The Cambridge, MA, company has closed a $76.5 million Series C round from a large group of investors, among them founding backers Flagship Pioneering and Arch Venture Partners, and new participants EcoR1 Capital and Casdin Capital. The raise brings Codiak’s total to $168.5 million since its inception in 2015. It also includes “crossover” investors who back both public and privately held companies.
While a crossover round is typically a signal a company is laying the groundwork for an IPO, Williams demurred. “We’re not ready to talk about that,” he says.
Nonetheless, the funding further establishes Codiak as one of the more high-profile companies trying to use exosomes—tiny bubbles once thought to be simply cellular garbage bins—to develop drugs or diagnostics. Discoveries over the past decade or so have shown that exosomes are more than just cellular garbage cans.
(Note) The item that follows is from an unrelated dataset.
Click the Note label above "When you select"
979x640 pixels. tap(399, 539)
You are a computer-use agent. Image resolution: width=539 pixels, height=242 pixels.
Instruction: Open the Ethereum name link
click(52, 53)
They contain plenty of important cellular material, including DNA, RNA, proteins, lipids, and other materials. They also exit and enter cells, dump their belongings, and influence how the cells they enter behave. That gives them plenty of possible uses.
To use exosomes in therapeutic applications, for instance, the idea is to load them up with some sort of drug—a small molecule or otherwise—and deliver it to the body. Evox Therapeutics, of Oxford, wants to use exosomes to deliver drugs to the brain. Exogenus Therapeutics, a Portugal-based startup, aims to use exosomes for wound healing.
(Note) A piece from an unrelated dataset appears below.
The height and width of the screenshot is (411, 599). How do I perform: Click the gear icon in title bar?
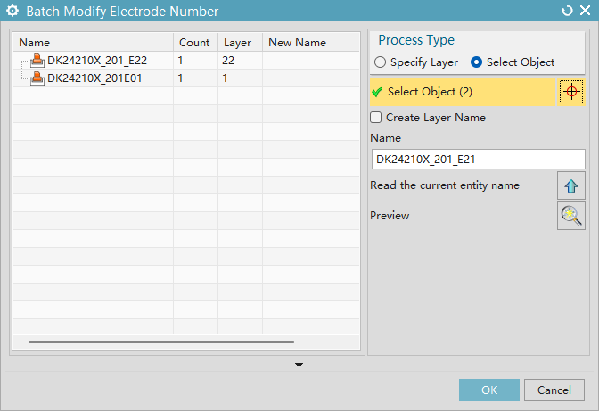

“Investors are clearly seeing the versatility of exosomes as a therapeutic platform,” Williams says.
Still, none of these exosome-based drugs are in human trials. Diagnostics are further along. With an exosome diagnostic, companies aim to isolate exosomes from body fluids—exosomes are found in all of them—and analyze them for potential genetic signatures of disease. Cambridge-based Exosome Diagnostics is using this approach to sell tests meant to detect cancer from samples of blood or urine. Its first two tests, diagnostics for lung and prostate cancer, respectively, reached the market in 2016. Exosome Sciences, of San Diego, is trying to discover exosome-based biomarkers for Alzheimer’s disease and other neurological disorders.
When Williams left Biogen and joined Codiak in 2015, he told Xconomy the company would first try to make exosome-based drugs and diagnostics. Now, Williams says the company has chosen to focus its efforts exclusively on therapeutics. “We’ll look for a partner that can maximize the diagnostic opportunity,” he says.
Pancreatic cancer, a progressive and deadly cancer, is the first of Codiak’s targets—it’ll file papers to begin its first study by the end of 2018. Codiak has rights to an investigational pancreatic cancer drug discovered at the University of Texas MD Anderson Cancer Center. A team led by Codiak co-founder Raghu Kalluri, the chairman of cancer biology at MD Anderson, published a paper in Nature in June outlining how an exosome therapeutic could be used to target pancreatic cancer and the cancer-driving gene KRAS, which can’t be effectively reached by conventional drugs.